Consciente que le consommateur est friand de label, même si l’entreprise montre déjà patte blanche à tous les égards, MŌDERE a décidé de s’engager dans un processus de certification EWG, l’un des organismes indépendants les plus sévères en matière de toxicité dans le domaine des cosmétiques. Leur exigence va aussi loin que la vérification de la date de récolte d’une plante en fonction de sa maturité, car cueillie trop tôt ou trop tardivement, sa structure varie et la non-toxicité peut en pâtir.

Notre sujet étant ici la toxicité des cosmétiques sur la santé humaine je ne vous détaille pas la démarche écologique de MŌDERE. Sachez toutefois que depuis la création de l’entreprise c’est une priorité. C’est ainsi par exemple que l’énergie utilisée est exclusivement éolienne et que les transports se font par bateau plutôt que par avion. L’objectif est un bilan carbone neutre. La dernière certification porte sur les rejets en eaux grises. Le liquide vaisselle, la lessive liquide et l’adoucissant sont à présent certifiés sains en terme de rejets dans les eaux usées. Ainsi l’eau usée peut retourner dans la nature pour nourrir les végétaux sans dommage pour l’environnement.
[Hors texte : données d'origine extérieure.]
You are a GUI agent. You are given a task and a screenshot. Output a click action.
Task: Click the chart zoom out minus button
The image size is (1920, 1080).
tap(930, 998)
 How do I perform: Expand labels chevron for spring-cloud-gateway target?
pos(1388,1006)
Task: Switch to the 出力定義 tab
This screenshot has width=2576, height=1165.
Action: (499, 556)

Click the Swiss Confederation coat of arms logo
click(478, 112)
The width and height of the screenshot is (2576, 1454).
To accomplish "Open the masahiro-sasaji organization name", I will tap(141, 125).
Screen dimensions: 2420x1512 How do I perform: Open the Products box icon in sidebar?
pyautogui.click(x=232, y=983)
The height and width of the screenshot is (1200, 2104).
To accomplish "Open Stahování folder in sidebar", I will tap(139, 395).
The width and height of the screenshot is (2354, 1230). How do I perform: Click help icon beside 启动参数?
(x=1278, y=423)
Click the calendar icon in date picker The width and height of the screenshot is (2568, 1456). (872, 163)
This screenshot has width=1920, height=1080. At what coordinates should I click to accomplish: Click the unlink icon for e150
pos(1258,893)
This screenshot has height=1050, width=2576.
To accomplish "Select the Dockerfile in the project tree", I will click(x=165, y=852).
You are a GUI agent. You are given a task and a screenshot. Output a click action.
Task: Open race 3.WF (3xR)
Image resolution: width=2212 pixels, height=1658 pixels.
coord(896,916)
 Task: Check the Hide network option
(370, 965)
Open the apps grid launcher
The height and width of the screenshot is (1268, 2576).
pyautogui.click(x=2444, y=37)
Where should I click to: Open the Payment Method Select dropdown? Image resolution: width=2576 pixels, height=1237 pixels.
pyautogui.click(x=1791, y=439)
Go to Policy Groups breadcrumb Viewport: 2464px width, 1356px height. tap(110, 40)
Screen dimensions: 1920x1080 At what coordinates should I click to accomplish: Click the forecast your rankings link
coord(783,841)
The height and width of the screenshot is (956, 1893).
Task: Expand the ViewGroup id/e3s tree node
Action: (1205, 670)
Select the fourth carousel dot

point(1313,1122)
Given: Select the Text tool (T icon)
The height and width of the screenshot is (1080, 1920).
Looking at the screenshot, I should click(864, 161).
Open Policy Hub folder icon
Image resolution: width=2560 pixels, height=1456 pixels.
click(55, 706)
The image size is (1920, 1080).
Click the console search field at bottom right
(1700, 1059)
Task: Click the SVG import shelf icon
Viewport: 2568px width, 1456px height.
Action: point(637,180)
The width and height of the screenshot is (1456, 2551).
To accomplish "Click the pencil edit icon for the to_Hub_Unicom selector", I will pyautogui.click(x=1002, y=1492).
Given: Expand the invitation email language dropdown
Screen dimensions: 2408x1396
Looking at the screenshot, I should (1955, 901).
Voici une animation qui l’explique.

Autant vous dire que tout ce boulot de qualité de formulation je ne saurais pas le faire seule donc heureusement que j’ai trouvé MŌDERE, qui me permet ainsi qu’à toute ma famille et toutes les personnes qui m’ont fait confiance jusqu’à présent de Vivre Sainement côté salle de bain, produits ménagers … et compléments alimentaires mais ça c’est un autre chapitre.